2010, Adult, Aged, Amino Acid Sequence, Antibodies, Viral, Center-Authored Paper, Clone Cells, Cohort Studies, Cytotoxicity Tests, Immunologic, Enzyme-Linked Immunosorbent Assay, Epitopes, T-Lymphocyte, Female, Herpes Genitalis, Herpesvirus 2, Human, Humans, Male, Middle Aged, Molecular Sequence Data, Risk Factors, T-Lymphocytes, Vaccine and Infectious Disease Division, Young Adult

Abstract:

In 2003, we described a small cohort of subjects (n = 6) who possessed no detectable serum Abs to HSV-1 or HSV-2 and no clinical or virological evidence of mucosal HSV infection yet possessed consistently detectable HSV-specific T cell responses measured primarily by lymphoproliferative (LP) and CTL assays to whole HSV-2 Ag.
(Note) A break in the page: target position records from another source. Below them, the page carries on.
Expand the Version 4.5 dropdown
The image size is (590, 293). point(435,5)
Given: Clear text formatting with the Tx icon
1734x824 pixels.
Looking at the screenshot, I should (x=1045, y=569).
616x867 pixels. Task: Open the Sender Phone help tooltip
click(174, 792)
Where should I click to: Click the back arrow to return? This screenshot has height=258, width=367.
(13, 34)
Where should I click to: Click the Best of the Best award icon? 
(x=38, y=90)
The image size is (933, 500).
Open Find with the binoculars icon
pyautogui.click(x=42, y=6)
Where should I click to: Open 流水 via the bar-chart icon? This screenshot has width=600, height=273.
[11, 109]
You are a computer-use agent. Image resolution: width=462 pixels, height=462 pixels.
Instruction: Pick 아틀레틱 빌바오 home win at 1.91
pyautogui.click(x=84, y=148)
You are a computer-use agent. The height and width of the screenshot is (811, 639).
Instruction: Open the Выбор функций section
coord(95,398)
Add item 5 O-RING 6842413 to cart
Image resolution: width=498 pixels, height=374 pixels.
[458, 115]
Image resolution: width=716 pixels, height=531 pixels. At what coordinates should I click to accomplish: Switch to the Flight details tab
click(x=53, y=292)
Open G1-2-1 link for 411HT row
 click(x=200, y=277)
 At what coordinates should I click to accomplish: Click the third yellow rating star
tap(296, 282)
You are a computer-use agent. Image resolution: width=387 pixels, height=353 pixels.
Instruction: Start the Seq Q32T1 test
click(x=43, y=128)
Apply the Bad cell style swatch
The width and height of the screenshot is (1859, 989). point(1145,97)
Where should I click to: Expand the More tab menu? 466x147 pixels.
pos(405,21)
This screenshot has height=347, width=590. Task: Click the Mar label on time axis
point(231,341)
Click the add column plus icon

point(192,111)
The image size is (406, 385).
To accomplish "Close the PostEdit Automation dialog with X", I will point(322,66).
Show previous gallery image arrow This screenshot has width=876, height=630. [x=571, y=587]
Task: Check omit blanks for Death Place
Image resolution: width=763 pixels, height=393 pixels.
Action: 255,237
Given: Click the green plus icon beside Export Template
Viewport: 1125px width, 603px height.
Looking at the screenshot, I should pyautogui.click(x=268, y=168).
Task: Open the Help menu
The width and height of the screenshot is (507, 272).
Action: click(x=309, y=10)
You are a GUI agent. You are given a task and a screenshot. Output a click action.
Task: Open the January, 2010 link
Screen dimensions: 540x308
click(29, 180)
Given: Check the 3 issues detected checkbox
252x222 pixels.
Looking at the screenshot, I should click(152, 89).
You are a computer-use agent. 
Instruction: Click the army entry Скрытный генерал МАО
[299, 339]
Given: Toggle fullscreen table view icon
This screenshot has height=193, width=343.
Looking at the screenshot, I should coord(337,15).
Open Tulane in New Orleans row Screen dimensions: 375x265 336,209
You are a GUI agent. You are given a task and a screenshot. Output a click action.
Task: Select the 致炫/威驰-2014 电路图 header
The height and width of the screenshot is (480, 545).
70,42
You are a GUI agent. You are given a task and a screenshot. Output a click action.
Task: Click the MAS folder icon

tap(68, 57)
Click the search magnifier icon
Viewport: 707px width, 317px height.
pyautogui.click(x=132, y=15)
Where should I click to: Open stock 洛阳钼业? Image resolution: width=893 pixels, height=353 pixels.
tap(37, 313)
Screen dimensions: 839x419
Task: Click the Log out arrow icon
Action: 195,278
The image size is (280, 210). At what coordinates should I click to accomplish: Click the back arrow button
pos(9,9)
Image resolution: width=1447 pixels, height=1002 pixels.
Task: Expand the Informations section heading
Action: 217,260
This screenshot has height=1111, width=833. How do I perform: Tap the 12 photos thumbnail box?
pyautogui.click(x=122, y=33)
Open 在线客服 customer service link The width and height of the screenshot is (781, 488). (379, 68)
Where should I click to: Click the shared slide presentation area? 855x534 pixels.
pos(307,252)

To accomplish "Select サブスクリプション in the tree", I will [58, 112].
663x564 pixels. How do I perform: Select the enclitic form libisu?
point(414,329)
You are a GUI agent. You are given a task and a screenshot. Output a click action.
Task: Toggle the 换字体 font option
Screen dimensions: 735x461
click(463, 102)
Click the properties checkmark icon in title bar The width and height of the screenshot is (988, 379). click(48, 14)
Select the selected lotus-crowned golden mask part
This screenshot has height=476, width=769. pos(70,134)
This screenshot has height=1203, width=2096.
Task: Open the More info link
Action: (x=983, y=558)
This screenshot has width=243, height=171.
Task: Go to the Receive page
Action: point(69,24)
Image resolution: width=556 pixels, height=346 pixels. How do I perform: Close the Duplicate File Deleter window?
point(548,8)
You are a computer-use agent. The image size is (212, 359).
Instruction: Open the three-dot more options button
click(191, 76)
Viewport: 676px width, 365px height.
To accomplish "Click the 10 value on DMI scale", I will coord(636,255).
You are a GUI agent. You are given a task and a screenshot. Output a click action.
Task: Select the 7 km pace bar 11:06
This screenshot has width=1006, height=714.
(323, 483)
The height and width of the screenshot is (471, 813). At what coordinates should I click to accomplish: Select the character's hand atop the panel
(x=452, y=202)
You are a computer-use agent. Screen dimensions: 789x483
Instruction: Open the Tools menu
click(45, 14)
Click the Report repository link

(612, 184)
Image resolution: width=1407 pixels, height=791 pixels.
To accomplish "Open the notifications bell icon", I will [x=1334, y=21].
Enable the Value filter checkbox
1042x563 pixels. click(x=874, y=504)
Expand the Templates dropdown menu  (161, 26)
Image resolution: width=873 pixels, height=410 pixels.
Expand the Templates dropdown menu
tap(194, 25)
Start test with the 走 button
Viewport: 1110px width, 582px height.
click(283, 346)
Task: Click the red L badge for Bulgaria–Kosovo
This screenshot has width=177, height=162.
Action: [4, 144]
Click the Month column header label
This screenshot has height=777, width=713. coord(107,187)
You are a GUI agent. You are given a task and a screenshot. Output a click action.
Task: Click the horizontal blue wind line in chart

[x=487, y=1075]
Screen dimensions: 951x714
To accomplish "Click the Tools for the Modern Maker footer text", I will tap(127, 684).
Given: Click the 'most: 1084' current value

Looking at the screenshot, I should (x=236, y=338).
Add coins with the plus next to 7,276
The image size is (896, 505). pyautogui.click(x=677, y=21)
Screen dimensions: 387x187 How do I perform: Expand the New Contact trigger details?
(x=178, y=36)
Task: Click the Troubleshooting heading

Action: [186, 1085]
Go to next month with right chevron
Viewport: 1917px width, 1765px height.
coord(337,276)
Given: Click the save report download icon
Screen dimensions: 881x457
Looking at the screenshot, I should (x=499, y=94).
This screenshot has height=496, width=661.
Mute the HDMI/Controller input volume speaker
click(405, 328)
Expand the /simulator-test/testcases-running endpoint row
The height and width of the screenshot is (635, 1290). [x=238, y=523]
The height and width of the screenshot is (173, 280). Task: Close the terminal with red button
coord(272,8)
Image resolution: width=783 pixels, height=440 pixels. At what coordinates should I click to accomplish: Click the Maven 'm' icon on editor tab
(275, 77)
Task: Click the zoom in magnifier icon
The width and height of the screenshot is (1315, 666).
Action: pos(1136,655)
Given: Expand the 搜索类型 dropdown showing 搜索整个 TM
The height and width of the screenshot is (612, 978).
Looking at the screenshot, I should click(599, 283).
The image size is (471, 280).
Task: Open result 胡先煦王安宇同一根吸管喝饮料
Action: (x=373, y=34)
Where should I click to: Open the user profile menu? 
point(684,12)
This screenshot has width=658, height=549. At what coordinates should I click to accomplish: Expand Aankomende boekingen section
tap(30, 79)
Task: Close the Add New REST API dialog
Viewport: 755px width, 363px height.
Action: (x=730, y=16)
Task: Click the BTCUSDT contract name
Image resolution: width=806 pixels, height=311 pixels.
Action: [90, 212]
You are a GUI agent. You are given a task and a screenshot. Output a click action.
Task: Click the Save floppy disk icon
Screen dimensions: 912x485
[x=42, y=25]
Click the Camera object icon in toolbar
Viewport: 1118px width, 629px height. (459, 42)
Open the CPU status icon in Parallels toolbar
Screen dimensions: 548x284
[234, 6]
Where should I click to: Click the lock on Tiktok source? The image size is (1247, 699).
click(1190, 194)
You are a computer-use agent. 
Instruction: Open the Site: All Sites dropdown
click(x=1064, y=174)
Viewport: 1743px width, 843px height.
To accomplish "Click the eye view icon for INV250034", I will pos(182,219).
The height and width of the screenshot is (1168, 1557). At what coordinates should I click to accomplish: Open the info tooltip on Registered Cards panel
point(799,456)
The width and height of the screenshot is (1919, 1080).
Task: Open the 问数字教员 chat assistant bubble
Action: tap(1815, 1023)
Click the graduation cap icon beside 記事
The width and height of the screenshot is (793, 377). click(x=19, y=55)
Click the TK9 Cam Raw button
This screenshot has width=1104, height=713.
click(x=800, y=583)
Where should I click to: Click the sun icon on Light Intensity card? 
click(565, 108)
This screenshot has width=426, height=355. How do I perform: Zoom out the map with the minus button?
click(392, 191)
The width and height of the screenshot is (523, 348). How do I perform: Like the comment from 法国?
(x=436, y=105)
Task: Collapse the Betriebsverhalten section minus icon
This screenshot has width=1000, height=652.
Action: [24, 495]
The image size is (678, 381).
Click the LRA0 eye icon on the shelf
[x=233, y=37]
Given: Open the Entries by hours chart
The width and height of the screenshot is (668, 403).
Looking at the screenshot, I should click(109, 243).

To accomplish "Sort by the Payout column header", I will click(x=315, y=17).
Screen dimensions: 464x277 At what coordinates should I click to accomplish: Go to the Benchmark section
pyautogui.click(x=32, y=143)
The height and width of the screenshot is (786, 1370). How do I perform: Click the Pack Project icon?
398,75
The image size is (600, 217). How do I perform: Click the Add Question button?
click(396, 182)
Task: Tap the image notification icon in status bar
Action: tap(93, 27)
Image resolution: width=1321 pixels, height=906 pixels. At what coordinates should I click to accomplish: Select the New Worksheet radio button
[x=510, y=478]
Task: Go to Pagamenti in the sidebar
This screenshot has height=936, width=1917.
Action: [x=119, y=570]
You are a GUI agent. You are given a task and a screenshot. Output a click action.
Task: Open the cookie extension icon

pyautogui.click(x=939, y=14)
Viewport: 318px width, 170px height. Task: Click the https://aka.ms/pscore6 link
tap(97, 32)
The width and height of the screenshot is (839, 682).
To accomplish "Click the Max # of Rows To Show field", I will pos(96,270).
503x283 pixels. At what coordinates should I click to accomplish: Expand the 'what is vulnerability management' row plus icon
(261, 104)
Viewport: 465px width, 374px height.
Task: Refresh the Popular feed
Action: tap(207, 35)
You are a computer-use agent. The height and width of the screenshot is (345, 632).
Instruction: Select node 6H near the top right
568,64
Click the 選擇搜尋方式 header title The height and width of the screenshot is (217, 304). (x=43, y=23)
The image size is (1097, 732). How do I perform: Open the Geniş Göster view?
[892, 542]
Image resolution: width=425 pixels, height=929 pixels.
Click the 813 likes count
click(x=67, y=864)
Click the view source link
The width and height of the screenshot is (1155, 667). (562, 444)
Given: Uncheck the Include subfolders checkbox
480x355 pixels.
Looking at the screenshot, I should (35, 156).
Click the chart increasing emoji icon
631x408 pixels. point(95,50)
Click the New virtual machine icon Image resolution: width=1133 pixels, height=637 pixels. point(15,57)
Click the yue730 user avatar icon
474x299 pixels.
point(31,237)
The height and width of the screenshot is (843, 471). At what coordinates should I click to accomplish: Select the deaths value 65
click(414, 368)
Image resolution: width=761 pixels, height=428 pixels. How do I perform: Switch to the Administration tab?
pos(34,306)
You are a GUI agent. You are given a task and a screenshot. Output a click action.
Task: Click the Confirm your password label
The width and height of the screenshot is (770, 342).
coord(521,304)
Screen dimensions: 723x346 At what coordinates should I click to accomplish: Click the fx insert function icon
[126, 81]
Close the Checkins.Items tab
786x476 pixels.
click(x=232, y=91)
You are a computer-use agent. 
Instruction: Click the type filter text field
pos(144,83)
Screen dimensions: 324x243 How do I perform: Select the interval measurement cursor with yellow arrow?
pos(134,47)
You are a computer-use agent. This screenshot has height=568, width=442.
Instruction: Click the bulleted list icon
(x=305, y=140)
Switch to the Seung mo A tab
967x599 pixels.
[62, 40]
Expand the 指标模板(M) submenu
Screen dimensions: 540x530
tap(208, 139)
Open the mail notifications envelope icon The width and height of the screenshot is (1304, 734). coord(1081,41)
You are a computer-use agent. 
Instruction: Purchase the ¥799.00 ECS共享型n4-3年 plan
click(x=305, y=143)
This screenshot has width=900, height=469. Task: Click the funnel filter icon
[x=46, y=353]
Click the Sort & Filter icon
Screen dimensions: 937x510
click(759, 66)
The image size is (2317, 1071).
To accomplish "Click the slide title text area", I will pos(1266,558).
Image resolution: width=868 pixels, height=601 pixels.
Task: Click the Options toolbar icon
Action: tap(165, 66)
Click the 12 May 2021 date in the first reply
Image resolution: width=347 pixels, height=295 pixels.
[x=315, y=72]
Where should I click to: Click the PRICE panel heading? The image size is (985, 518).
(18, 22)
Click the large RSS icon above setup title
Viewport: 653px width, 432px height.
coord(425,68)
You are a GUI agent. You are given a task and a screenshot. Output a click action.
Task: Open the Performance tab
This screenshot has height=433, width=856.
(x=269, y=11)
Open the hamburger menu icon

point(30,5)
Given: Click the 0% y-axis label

We termed these persons immune seronegative (IS). This report characterizes the T cell responses in 22 IS subjects largely recruited from studies of HSV-seronegative subjects in ongoing sexual relationships with HSV-2-seropositive (HSV-2(+)) partners using pools of overlapping peptides spanning 16 immuno-prevalent HSV-2 proteins. Overall, 77% of IS subjects had HSV-specific LP responses, 85% had IFN-gamma ELISPOT responses to at least one HSV-2 peptide pool, and 55% had both LP and IFN-gamma ELISPOT responses. In some cases, IFN-gamma ELISPOT responses were in excess of 500 spot-forming cells per 10(6) PBMCs and persisted for over 5 y. Although HSV-2(+) subjects (n = 40) had frequent responses to glycoproteins and tegument and immediate-early (IE) proteins of HSV-2, T cell responses in IS subjects were directed primarily at UL39 and the IE proteins ICP4 and ICP0. These data suggest that the antigenic repertoire of T cells in IS subjects is skewed compared with that of HSV-2(+) subjects and that IS subjects had more frequent T cell responses to IE proteins and infrequent T cell responses to virion components. Understanding the mechanism(s) by which such responses are elicited may provide important insights in developing novel strategies for preventing acquisition of sexually acquired HSV-2.